Document extract START

    I suppose what I’m saying, is that if a company like Holden produced cars more like BMW’s and less like Chevrolet’s, we’d have a manufacturing sector that could really tap into the increasingly affluent SE Asia region.

    Just a thought

  2. Christopher Brown permalink
    August 31, 2011 3:49 pm

    Well said Bob! Someone with the courage to stare down this unholy alliance of unions and business leaders who are chasing a fading dream – with our money!

    We should start by throwing off the ideological blinkers of the past and properly embrace the services sector – instead of sitting around the steel mill dreaming of yesteryear and marching off to Treasury with the AIG and AWU in lockstep for more subsidies, more protection, more intervention.

    We should ‘get real’, accept that we will no longer be in the dumb old game of fabrication. Steel is goping the way of the 1970’s TV sets that are lo longer made here as they were cheaper and better made elsewhere. Cars should, and willm, be next. Australia’s future is in smart manufacturing only (medical equipment, componetry, computer software and games, etc) and not in low-value, high-subsidy, minimal-innovation, limited-future production line work.
Document extract END
## Your goal
Reproduce the comments on Australian manufacturing word for word, in full.
Dataset records START
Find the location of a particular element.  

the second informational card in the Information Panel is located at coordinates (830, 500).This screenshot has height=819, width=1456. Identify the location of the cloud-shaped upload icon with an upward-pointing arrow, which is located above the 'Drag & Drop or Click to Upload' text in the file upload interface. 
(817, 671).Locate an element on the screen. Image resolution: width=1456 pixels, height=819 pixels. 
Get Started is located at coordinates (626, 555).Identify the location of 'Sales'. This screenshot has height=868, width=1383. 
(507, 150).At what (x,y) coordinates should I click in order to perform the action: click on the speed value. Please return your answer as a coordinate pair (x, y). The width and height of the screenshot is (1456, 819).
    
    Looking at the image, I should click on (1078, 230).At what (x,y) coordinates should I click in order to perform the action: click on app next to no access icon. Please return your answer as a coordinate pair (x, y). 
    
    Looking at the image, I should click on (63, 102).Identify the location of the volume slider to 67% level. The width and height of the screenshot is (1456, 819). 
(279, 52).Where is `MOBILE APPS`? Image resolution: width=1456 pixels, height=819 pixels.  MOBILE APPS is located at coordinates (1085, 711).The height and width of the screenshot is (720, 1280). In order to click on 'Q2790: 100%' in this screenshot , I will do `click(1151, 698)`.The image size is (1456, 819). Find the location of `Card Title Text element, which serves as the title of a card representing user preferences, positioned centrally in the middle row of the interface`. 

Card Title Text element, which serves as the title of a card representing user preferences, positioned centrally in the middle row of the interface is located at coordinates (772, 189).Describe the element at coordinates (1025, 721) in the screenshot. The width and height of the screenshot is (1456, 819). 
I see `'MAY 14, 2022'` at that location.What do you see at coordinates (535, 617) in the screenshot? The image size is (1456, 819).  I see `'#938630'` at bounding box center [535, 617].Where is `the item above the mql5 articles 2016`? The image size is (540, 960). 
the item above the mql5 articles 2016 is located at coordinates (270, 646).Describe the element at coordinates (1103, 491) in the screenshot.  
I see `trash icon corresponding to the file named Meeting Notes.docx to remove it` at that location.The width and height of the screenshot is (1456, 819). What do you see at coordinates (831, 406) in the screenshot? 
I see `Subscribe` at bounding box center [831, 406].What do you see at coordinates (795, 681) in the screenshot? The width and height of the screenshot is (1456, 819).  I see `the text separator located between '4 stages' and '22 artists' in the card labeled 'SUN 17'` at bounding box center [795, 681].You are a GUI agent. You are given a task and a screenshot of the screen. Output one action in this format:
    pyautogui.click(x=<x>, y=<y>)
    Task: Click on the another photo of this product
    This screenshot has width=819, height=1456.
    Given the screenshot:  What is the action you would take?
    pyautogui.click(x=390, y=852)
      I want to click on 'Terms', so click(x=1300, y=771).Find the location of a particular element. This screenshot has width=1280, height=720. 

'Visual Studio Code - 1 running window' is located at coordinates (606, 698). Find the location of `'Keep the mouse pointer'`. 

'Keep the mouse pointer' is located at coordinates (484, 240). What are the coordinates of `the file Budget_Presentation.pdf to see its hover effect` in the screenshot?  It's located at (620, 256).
Dataset records END
## Answer

    I suppose what I’m saying, is that if a company like Holden produced cars more like BMW’s and less like Chevrolet’s, we’d have a manufacturing sector that could really tap into the increasingly affluent SE Asia region.

    Just a thought

  2. Christopher Brown permalink
    August 31, 2011 3:49 pm

    Well said Bob! Someone with the courage to stare down this unholy alliance of unions and business leaders who are chasing a fading dream – with our money!

    We should start by throwing off the ideological blinkers of the past and properly embrace the services sector – instead of sitting around the steel mill dreaming of yesteryear and marching off to Treasury with the AIG and AWU in lockstep for more subsidies, more protection, more intervention.

    We should ‘get real’, accept that we will no longer be in the dumb old game of fabrication. Steel is goping the way of the 1970’s TV sets that are lo longer made here as they were cheaper and better made elsewhere. Cars should, and willm, be next. Australia’s future is in smart manufacturing only (medical equipment, componetry, computer software and games, etc) and not in low-value, high-subsidy, minimal-innovation, limited-future production line work.